▸ Given request A
Quote the records from the line containing "Click the discrete" down to the line containing "will (1121, 399).", including both of those lines.

>> Begin Text passage

In this research, provides innovation to correct the shortcomings of the sentiment analysis process 
that cannot process slang words and recognize words, synonyms and their opposites. Solutions for these 
weaknesses are to use the spelling checker to recognize slang words so that spelling checker can solve the 
non-word error problem [5] and wordnet to recognize words, synonyms and their opposites [6]. Wordnet is 
one of some dictionaries that contain a lexical database for sentiment analysis for English and it is manually 
built by a group of lexicographers at Princeton University [7]. Wordnet can calculate and expand the 
meaning of some words that have the same meaning as synonyms and antonyms [8]. Spelling checker is a 
process of detecting spelling errors or slang words in word writing using an existing language dictionary [9]. 
The spelling checker is very helpful in this research because can help recognize spelling errors or slang 
words. Spelling errors or slang words are words that are not in the language dictionary [10]. We propose 
k-nearest neighbor (KNN), Naive Bayes, and decision tree classification methods for evaluating it. The 
purpose of this research is to evaluate the effect of using wordnet and spelling checker with dataset Bahasa in 
sentiment analysis. This research contributes to correct the weaknesses of sentiment analysis that are 
currently unable to process documents containing slang words and similar words with wordnet and spelling 
checker. It is important because slang words can invalidate the calculation of the classification process in 
sentiment analysis. So that the calculations in the sentiment analysis process are incorrect. Our research is 
different from previous research because we developed sentiment analysis with spelling checker and 
wordnet. The effect of using spelling checker and wordnet is that it can reduce the value of false negatives, 
false positives and true negatives, thereby increasing the value of the accuracy of sentiment analysis.

>> End Text passage
>> Begin Extracted records

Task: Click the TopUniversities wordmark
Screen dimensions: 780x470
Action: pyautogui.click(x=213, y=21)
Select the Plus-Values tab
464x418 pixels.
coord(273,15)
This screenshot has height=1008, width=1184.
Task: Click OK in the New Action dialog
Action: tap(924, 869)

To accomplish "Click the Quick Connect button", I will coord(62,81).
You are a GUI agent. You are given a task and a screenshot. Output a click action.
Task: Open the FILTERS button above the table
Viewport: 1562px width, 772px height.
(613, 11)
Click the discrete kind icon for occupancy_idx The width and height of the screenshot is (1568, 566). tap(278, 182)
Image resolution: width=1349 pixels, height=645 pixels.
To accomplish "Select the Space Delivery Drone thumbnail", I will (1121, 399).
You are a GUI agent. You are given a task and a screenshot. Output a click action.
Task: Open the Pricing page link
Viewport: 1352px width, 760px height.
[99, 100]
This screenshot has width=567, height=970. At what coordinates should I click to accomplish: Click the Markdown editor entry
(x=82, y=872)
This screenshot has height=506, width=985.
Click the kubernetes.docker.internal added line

>> End Extracted records

▸ Given request B
Print everything in the sentiment analysis passage from "In this research, provides" down to "language dictionary [9].".

▸ Exercise output A
Click the discrete kind icon for occupancy_idx The width and height of the screenshot is (1568, 566). tap(278, 182)
Image resolution: width=1349 pixels, height=645 pixels.
To accomplish "Select the Space Delivery Drone thumbnail", I will (1121, 399).

▸ Exercise output B
In this research, provides innovation to correct the shortcomings of the sentiment analysis process 
that cannot process slang words and recognize words, synonyms and their opposites. Solutions for these 
weaknesses are to use the spelling checker to recognize slang words so that spelling checker can solve the 
non-word error problem [5] and wordnet to recognize words, synonyms and their opposites [6]. Wordnet is 
one of some dictionaries that contain a lexical database for sentiment analysis for English and it is manually 
built by a group of lexicographers at Princeton University [7]. Wordnet can calculate and expand the 
meaning of some words that have the same meaning as synonyms and antonyms [8]. Spelling checker is a 
process of detecting spelling errors or slang words in word writing using an existing language dictionary [9].